╭──
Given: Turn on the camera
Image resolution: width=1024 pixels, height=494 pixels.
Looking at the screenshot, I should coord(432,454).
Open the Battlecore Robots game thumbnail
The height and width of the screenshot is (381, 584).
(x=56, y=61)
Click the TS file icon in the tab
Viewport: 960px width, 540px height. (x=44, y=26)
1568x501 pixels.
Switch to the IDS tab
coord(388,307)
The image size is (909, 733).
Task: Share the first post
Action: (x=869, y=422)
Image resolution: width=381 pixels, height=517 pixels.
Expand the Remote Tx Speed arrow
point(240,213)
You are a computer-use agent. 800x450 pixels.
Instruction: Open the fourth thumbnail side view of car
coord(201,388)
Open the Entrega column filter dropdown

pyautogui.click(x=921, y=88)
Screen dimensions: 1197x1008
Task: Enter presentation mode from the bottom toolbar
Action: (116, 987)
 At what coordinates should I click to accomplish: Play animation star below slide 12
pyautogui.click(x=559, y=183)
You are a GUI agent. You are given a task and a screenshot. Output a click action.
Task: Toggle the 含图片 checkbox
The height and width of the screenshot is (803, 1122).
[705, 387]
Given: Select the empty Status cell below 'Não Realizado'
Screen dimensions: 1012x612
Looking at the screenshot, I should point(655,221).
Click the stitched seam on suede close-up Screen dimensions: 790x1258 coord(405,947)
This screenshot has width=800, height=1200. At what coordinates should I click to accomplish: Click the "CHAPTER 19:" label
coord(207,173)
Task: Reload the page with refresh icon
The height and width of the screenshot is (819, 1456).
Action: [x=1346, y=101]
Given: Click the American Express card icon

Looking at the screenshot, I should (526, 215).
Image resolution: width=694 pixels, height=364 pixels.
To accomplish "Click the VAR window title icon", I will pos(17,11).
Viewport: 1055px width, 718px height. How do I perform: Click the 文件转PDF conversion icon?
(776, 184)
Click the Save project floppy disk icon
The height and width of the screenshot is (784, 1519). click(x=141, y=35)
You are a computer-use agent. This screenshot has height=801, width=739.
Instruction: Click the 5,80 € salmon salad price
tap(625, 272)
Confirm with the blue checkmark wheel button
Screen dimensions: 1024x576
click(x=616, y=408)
╰──
§ **Exercise objective**
Print the data above exactly as it was provided.

§ **Solution**
Given: Turn on the camera
Image resolution: width=1024 pixels, height=494 pixels.
Looking at the screenshot, I should coord(432,454).
Open the Battlecore Robots game thumbnail
The height and width of the screenshot is (381, 584).
(x=56, y=61)
Click the TS file icon in the tab
Viewport: 960px width, 540px height. (x=44, y=26)
1568x501 pixels.
Switch to the IDS tab
coord(388,307)
The image size is (909, 733).
Task: Share the first post
Action: (x=869, y=422)
Image resolution: width=381 pixels, height=517 pixels.
Expand the Remote Tx Speed arrow
point(240,213)
You are a computer-use agent. 800x450 pixels.
Instruction: Open the fourth thumbnail side view of car
coord(201,388)
Open the Entrega column filter dropdown

pyautogui.click(x=921, y=88)
Screen dimensions: 1197x1008
Task: Enter presentation mode from the bottom toolbar
Action: (116, 987)
 At what coordinates should I click to accomplish: Play animation star below slide 12
pyautogui.click(x=559, y=183)
You are a GUI agent. You are given a task and a screenshot. Output a click action.
Task: Toggle the 含图片 checkbox
The height and width of the screenshot is (803, 1122).
[705, 387]
Given: Select the empty Status cell below 'Não Realizado'
Screen dimensions: 1012x612
Looking at the screenshot, I should point(655,221).
Click the stitched seam on suede close-up Screen dimensions: 790x1258 coord(405,947)
This screenshot has width=800, height=1200. At what coordinates should I click to accomplish: Click the "CHAPTER 19:" label
coord(207,173)
Task: Reload the page with refresh icon
The height and width of the screenshot is (819, 1456).
Action: [x=1346, y=101]
Given: Click the American Express card icon

Looking at the screenshot, I should (526, 215).
Image resolution: width=694 pixels, height=364 pixels.
To accomplish "Click the VAR window title icon", I will pos(17,11).
Viewport: 1055px width, 718px height. How do I perform: Click the 文件转PDF conversion icon?
(776, 184)
Click the Save project floppy disk icon
The height and width of the screenshot is (784, 1519). click(x=141, y=35)
You are a computer-use agent. This screenshot has height=801, width=739.
Instruction: Click the 5,80 € salmon salad price
tap(625, 272)
Confirm with the blue checkmark wheel button
Screen dimensions: 1024x576
click(x=616, y=408)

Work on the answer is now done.